--- begin ---
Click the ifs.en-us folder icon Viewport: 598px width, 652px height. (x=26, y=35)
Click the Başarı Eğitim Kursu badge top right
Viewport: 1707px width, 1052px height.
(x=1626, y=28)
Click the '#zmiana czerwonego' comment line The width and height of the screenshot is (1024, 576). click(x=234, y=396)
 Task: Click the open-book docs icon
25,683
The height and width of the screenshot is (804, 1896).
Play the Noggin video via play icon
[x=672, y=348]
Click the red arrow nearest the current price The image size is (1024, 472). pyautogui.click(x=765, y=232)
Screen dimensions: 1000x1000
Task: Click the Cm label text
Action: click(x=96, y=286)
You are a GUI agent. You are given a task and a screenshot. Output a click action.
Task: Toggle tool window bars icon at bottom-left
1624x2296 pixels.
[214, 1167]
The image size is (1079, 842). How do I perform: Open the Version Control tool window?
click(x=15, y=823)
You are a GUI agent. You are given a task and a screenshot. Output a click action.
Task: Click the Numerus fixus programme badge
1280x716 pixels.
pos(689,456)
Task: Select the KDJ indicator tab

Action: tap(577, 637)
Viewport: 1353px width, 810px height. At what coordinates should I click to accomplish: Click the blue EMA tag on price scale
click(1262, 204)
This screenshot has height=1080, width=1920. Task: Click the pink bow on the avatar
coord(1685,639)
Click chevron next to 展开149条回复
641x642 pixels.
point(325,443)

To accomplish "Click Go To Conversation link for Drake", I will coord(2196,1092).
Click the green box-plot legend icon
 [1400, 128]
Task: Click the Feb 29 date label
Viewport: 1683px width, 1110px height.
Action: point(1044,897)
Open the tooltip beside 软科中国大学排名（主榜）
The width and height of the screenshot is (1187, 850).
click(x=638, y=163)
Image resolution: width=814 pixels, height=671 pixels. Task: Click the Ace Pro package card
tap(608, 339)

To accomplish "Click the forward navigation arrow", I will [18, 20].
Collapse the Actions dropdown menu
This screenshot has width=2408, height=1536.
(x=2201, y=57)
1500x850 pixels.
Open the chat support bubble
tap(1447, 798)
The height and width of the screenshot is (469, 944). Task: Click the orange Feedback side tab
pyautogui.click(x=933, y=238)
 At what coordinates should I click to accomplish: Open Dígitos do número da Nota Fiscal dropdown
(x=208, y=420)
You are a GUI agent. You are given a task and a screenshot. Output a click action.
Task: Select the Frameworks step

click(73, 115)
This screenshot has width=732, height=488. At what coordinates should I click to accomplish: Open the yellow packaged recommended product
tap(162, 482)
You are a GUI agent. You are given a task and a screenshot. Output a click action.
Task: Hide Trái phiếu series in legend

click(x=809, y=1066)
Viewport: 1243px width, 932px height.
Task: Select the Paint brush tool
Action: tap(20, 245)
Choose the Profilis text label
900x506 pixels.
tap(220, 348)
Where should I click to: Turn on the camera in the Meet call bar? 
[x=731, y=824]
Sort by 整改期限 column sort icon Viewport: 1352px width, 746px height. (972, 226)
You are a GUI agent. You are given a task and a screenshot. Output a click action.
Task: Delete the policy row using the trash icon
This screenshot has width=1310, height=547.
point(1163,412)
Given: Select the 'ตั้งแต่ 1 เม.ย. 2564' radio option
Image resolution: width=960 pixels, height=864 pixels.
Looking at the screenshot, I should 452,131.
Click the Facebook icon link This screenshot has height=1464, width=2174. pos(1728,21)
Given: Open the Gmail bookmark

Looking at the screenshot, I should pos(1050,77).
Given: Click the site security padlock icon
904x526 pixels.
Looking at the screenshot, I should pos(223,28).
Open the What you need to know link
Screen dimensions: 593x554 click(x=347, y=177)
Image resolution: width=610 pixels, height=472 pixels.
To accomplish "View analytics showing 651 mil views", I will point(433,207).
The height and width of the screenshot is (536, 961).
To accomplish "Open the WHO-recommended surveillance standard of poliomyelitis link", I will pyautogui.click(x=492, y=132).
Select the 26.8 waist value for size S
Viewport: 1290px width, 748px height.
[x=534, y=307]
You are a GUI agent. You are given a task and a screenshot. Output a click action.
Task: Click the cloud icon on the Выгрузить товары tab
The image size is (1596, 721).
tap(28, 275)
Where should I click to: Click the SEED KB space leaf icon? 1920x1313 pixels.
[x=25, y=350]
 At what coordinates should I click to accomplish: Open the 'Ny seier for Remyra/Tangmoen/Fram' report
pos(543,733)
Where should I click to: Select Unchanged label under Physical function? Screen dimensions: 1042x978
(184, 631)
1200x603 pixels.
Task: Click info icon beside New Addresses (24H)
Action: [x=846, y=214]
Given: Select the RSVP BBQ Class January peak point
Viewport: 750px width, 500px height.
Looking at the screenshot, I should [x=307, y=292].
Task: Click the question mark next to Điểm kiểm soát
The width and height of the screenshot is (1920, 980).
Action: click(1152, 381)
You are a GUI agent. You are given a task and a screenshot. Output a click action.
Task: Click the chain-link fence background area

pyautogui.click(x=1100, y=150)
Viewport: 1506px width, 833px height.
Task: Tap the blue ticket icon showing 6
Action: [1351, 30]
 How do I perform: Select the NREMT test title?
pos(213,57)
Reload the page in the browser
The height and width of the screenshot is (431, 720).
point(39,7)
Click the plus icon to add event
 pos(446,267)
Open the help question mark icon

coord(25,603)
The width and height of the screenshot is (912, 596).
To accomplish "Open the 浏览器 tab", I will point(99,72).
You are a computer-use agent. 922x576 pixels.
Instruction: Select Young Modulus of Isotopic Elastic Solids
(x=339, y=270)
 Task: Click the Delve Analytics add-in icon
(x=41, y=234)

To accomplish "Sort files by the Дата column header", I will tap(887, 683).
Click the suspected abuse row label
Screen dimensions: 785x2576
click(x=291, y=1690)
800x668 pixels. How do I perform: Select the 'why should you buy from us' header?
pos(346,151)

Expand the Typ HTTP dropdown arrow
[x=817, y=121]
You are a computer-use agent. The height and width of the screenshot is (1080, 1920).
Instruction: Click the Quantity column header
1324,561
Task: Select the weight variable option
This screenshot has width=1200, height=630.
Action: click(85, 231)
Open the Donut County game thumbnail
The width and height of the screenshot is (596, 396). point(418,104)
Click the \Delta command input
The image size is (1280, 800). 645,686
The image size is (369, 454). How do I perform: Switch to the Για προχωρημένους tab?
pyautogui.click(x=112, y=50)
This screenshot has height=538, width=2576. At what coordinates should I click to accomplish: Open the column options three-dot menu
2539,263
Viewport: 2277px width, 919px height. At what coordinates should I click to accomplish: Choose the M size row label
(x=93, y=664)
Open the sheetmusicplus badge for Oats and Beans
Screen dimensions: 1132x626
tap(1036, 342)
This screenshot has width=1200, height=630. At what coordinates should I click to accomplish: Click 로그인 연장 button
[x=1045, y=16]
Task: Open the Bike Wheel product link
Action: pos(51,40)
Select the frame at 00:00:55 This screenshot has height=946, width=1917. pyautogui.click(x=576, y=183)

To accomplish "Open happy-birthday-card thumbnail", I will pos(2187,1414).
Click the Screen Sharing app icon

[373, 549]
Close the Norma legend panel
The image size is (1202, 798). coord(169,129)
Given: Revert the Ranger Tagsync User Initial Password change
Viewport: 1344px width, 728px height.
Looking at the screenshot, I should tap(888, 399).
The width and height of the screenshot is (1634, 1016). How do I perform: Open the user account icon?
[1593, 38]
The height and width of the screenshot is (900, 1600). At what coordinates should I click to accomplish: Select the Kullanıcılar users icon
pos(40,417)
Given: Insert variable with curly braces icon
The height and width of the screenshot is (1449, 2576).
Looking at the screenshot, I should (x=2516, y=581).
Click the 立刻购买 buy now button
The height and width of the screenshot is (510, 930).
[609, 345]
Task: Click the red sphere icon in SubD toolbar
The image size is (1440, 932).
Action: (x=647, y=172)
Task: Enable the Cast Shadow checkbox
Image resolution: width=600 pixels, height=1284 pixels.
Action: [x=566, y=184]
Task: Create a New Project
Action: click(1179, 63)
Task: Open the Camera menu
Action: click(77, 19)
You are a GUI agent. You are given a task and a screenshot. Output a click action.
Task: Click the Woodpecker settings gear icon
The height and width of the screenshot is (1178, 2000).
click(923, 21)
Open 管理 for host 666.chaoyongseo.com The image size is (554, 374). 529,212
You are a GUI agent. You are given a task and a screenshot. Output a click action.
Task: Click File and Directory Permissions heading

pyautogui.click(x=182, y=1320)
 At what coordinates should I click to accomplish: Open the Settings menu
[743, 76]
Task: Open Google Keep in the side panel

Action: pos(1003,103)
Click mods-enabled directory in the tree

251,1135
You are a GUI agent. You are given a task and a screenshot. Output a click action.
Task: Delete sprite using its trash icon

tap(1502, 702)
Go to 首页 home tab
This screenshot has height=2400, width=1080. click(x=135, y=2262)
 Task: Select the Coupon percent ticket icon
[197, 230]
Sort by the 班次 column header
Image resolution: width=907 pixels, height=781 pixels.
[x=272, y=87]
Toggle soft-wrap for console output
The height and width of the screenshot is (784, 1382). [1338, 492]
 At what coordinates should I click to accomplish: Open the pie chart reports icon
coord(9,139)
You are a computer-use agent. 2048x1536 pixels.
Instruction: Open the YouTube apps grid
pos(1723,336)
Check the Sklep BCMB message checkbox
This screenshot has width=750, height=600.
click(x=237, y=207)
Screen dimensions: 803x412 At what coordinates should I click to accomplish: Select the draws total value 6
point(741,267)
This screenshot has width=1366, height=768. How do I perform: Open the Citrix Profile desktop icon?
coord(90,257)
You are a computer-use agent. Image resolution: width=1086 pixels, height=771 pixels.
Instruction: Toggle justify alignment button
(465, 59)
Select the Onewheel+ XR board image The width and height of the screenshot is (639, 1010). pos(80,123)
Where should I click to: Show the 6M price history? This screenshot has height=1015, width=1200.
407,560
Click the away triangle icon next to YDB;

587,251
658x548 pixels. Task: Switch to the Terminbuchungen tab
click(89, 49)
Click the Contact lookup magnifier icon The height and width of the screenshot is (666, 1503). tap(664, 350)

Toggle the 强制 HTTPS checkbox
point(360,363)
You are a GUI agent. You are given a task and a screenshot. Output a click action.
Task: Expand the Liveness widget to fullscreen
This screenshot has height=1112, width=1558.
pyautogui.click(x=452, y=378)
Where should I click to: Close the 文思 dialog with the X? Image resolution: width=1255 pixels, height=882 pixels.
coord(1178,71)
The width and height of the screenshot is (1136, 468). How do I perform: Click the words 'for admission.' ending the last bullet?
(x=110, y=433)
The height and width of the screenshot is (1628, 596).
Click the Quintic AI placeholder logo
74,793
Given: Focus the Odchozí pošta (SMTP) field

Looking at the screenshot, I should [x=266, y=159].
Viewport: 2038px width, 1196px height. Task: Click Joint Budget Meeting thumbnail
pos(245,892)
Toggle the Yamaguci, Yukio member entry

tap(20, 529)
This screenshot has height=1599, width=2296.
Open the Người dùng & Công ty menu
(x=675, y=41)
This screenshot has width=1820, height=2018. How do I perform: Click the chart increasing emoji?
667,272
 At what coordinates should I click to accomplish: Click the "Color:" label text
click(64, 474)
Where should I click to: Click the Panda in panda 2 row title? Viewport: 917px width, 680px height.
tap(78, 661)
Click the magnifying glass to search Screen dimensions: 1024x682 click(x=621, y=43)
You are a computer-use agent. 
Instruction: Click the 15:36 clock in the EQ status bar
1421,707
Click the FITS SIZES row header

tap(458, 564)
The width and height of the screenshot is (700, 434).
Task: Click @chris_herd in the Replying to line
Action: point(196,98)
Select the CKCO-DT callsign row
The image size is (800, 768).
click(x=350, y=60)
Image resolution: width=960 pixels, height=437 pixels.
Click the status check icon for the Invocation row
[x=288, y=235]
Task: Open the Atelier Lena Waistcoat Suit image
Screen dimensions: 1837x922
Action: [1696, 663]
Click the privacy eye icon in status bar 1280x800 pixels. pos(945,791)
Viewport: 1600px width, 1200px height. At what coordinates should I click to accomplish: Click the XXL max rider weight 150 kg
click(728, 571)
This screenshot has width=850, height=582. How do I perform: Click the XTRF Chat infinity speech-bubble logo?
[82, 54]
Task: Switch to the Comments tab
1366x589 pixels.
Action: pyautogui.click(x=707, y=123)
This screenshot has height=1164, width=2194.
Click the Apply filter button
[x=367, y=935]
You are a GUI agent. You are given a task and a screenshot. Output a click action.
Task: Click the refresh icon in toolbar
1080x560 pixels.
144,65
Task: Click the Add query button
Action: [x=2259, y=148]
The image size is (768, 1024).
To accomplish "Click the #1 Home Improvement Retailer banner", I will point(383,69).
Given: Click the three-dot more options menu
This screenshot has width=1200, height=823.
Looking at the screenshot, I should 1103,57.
--- end ---
Replace "refresh icon" with "reload icon" in the rows from the line with "Viewport: 1600px width, 1200px" through the last row, and give back only those lines with nothing else changed.

Viewport: 1600px width, 1200px height. At what coordinates should I click to accomplish: Click the XXL max rider weight 150 kg
click(728, 571)
This screenshot has width=850, height=582. How do I perform: Click the XTRF Chat infinity speech-bubble logo?
[82, 54]
Task: Switch to the Comments tab
1366x589 pixels.
Action: pyautogui.click(x=707, y=123)
This screenshot has height=1164, width=2194.
Click the Apply filter button
[x=367, y=935]
You are a GUI agent. You are given a task and a screenshot. Output a click action.
Task: Click the reload icon in toolbar
1080x560 pixels.
144,65
Task: Click the Add query button
Action: [x=2259, y=148]
The image size is (768, 1024).
To accomplish "Click the #1 Home Improvement Retailer banner", I will point(383,69).
Given: Click the three-dot more options menu
This screenshot has width=1200, height=823.
Looking at the screenshot, I should 1103,57.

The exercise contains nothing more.